**GOALS:**
a) In the piece on star-gazing, what keeps you from seeing more than a handful of stars in Vegas?
b) List each reason the piece on star-gazing gives for Nevada's wilderness being a good place to watch the stars.
c) Pick up the piece on star-gazing right after its last sentence and keep writing.

**TEXT PROVIDED:**
I believe that star-gazing is good for the soul. Maybe it's
just my soul, but feeling like a tiny speck on a tiny planet beneath a sparkling, infinite
sky can heal most of what ails me. It's calming, inspiring, a way to feel connected
to a world larger than I can really know. And while you can do almost anything in Vegas,
you really can't star-gaze. The shine of the Strip and the sprawling lights of
suburbia are so bright that even on a good night, you'll never see more than a
handful of stars. To really appreciate the rest of the universe, you've got to
head for the hills.
Nevada's wilderness can be an excellent place to star gaze.
It's easy to find campsites with a good view of wide sky, since we don't have
the continuous, dense canopies of deciduous forests. In our dry climate, it's rare
to have low-hanging clouds ruin your view. There are few mosquitoes and low odds for a
sudden rain storm, so you don't really need to hide from the elements in your tent.

**INFORMATION SHOWN:**
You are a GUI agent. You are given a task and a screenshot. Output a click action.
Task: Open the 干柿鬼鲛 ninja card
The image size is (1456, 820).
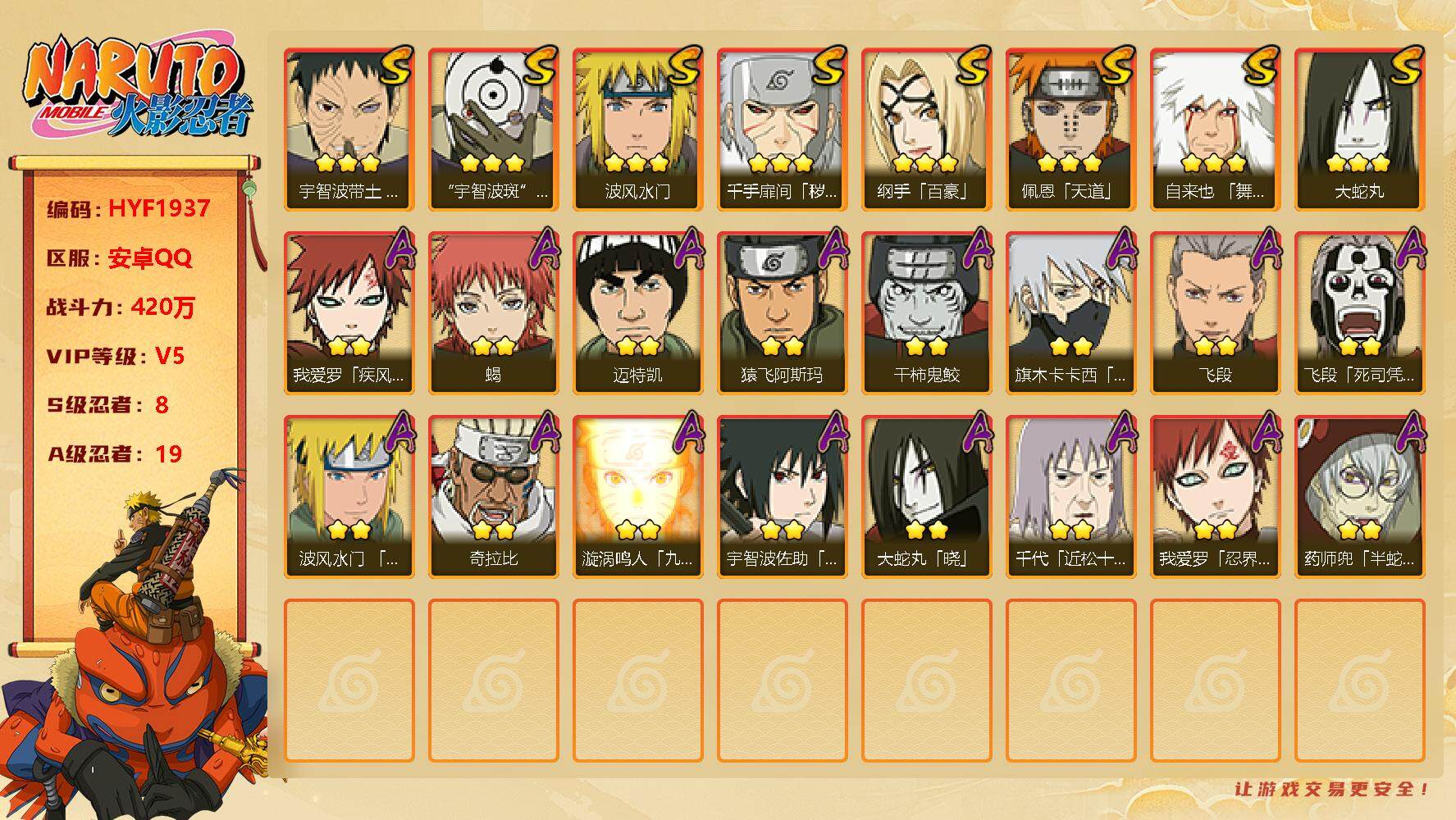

**OUTPUTS FOR THE TASKS:**
a) The shine of the Strip and the sprawling lights of suburbia are too bright.

b)
- It's easy to find campsites with a good view of wide sky, since there are no continuous, dense canopies of deciduous forests.
- In the dry climate, low-hanging clouds rarely ruin the view.
- There are few mosquitoes.
- The odds of a sudden rain storm are low.

c)
With so many protected wilderness areas, we still have plenty of places that are well
beyond the glow of towns and cities. Head out on a camping trip with a constellation
chart and some patience, and you could see more constellations than you ever knew
existed. And those are just the stationary stars. While you are mapping out those
Greek gods, you'll undoubtedly catch a few flashing meteors.
Seeing a good shooting star makes you feel special. Good luck,
make a wish, etc... But as it turns out, there are millions of meteors flashing
across the sky, throughout the day and night, caused usually by sand-sized grains of
astronomical grit, burning up with friction through the air molecules of the atmosphere.
According to space.com, we can usually only see .005% of the sky at one time, bringing
our eye's share of shooting stars to an average of 12 per hour. If you are watching
with constant vigilance. For the casual, fire-side star-gazer, catching a few big,
brilliant ones is cause for celebration. Until I started spending my summers sleeping
without a tent in Nevada's wilderness, I saw only a few shooting stars a year.
Now I see a few a night.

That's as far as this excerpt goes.